2) Naval rivalry in the Indian Ocean: As China seeks to project its power regionally, India’s navy will continue to be the only regional impediment to China’s blue water ambitions. Other countries in the region may object to China’s projection of sea power, but only India has the ability to challenge it; and

3) Pakistan: China’s continuing support of Pakistan’s military, and by extension its ability to remain an irritant on the subject of Kashmir, will remain a point of contention for India.”

Nepal's flag

Image via Wikipedia

They have missed out a very small but important part-Nepal.

Nepal may be insignificant economy, and military wise but the country’s geographic location,long shared history with India and China, and current political changes in the country makes it a very important part of the puzzle.

Nepal is nestled between India and China, and shares long wide open border with India.

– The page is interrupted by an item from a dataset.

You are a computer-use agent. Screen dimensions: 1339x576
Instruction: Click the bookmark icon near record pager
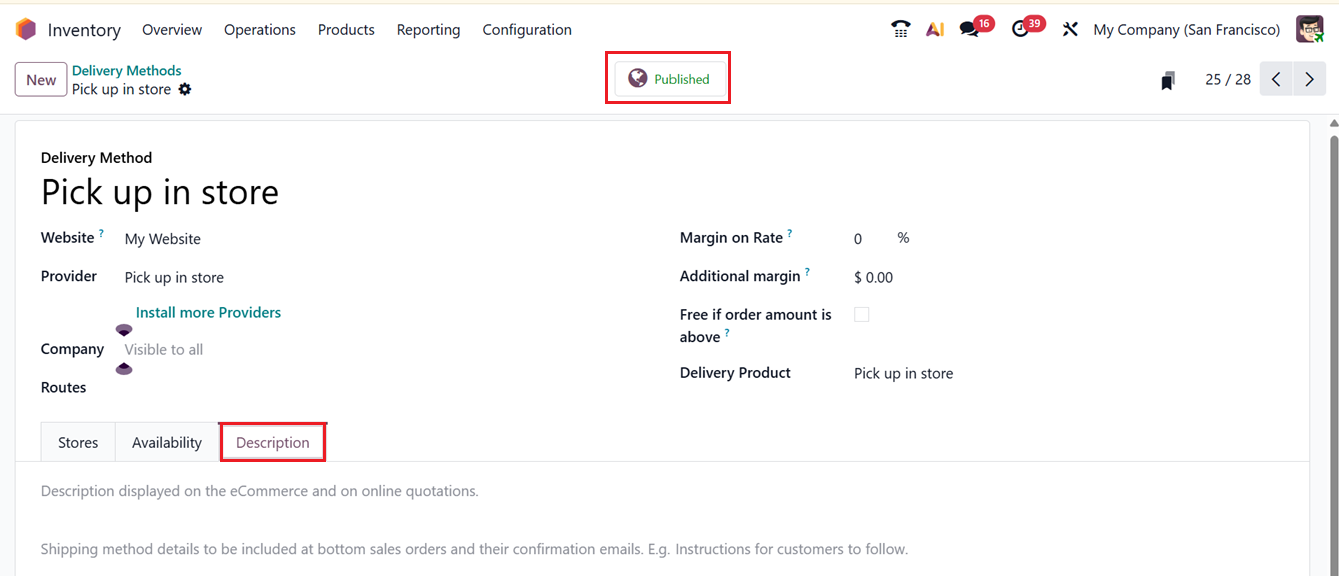tap(1167, 81)
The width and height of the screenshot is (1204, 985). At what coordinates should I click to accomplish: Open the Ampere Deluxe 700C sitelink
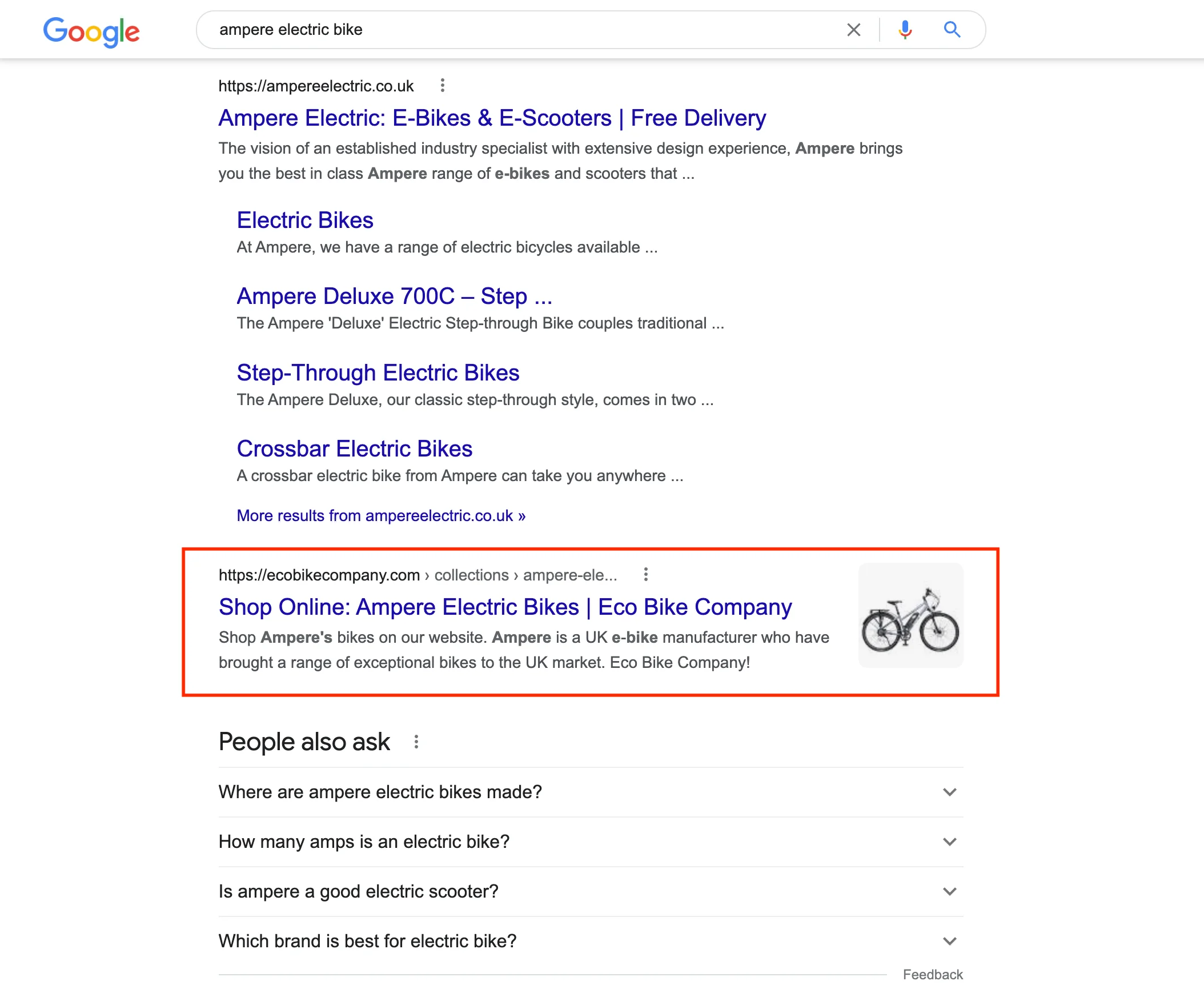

The open border has long been consider a curse and boon for the neighbours. Because of lack of proper management and policing, criminals, terrorists have abused the open borders-smuggling counterfeit currency and drugs, human trafficking and evading justice.

After Mumbai terrorist attacks, the open border issues is getting lot more attention. And rightly so, it is a security hole that needs to be fixed.

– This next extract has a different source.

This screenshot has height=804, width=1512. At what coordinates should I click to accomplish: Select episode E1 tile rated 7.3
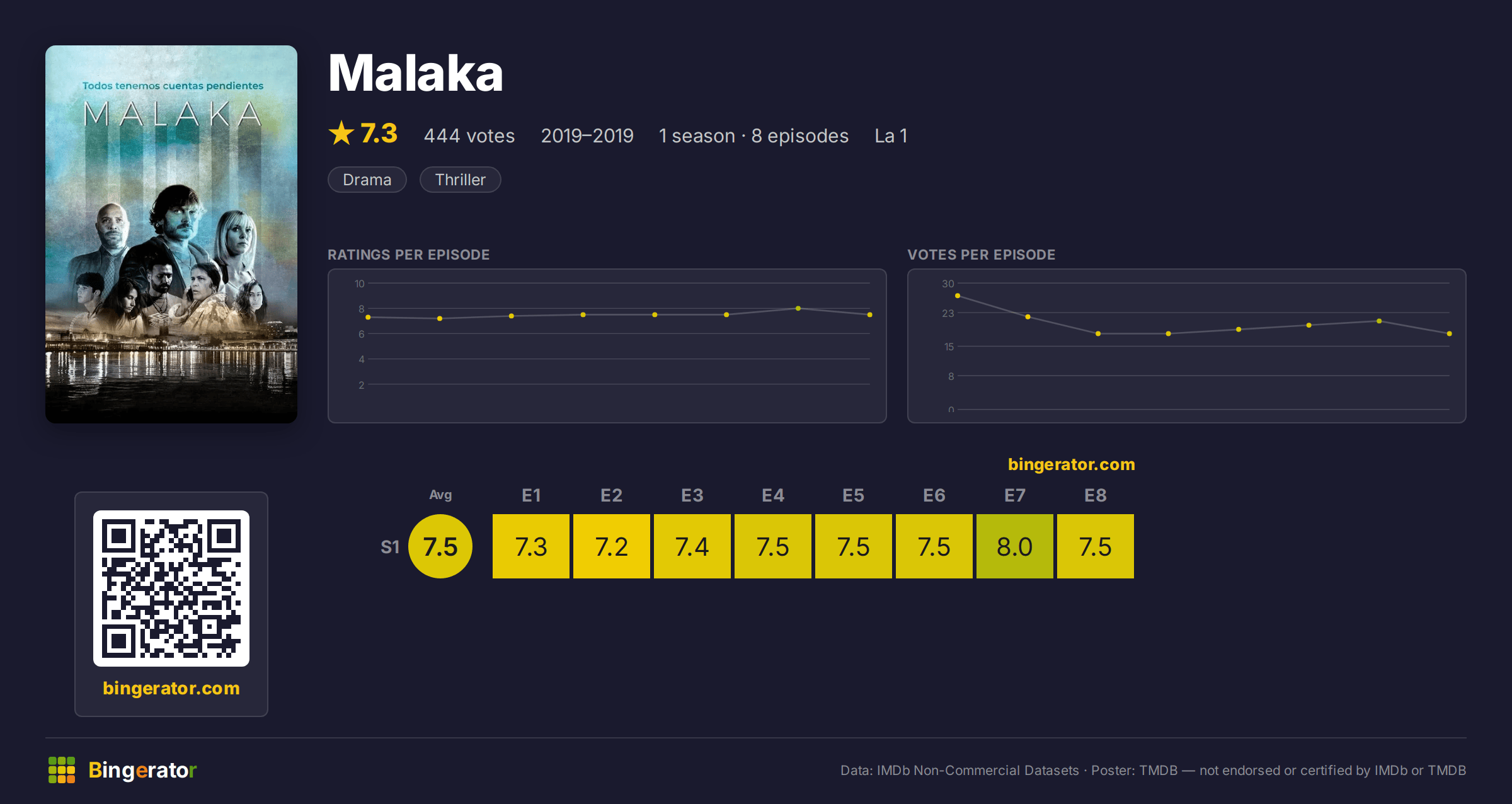point(531,546)
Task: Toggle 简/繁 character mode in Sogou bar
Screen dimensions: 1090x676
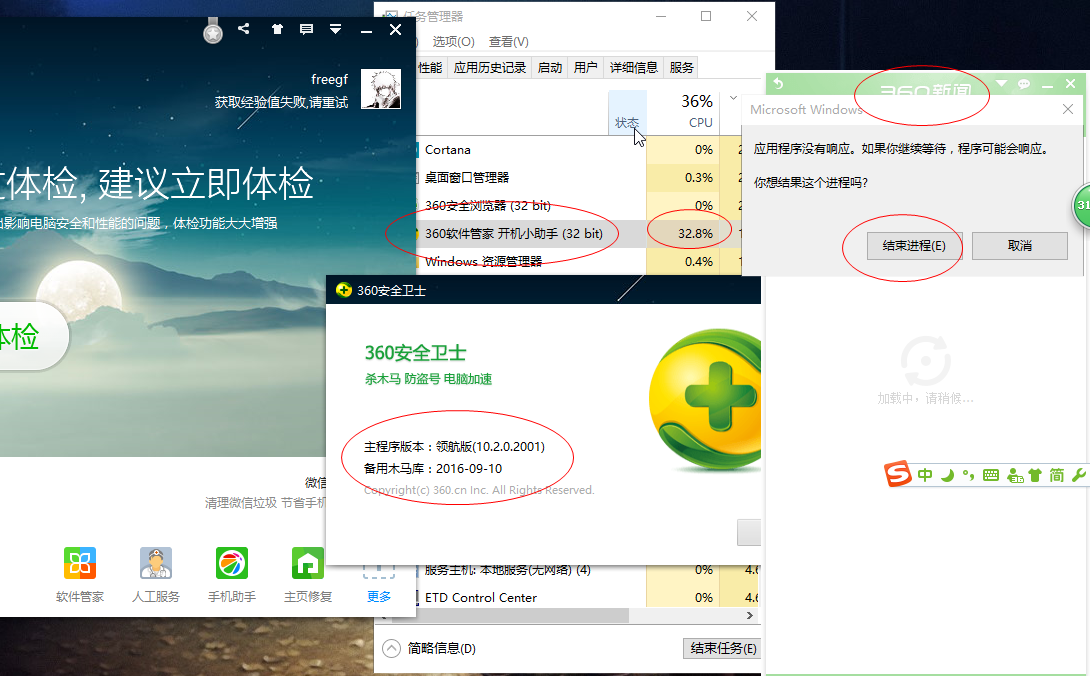Action: point(1056,475)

Open border is one of the many sore subjects in Indo-Nepal relations. There is also a huge cultural and historic baggage. Media frenzy over India’s alleged “underground activities against Nepal” is not helping either.Recent political changes in Nepal have also affected Indo-Nepal relations.

With centuries old monarchy replaced by a republic system, and a communist party(the Maoists) as leaders in the constituent assembly; India’s view of Nepal has changed. Nepal is no longer the ever trustworthy friend but a country in transition with very suspicious people in leadership role. Present Indian government is not comfortable with  Nepal’s Maoists-there have been many accusations(not proven) of Nepali Maoists aiding their Indian counterparts in their anti-government activities.

In midst of changing Indo-Nepal relations, enter China. After the country was declared a republic, the Chinese and Nepal are getting closer. And India is not so sure about this friendship which got a shot of vigour following Maoist victory in constituent assembly elections. Is Nepal turning into a Red Zone, with China behind the scence?-India is concerned.

Issue of Nepal , not be as big as how to deal with Pakistan or the border dispute, but it is for sure on the list of Indian and Chinese diplomats.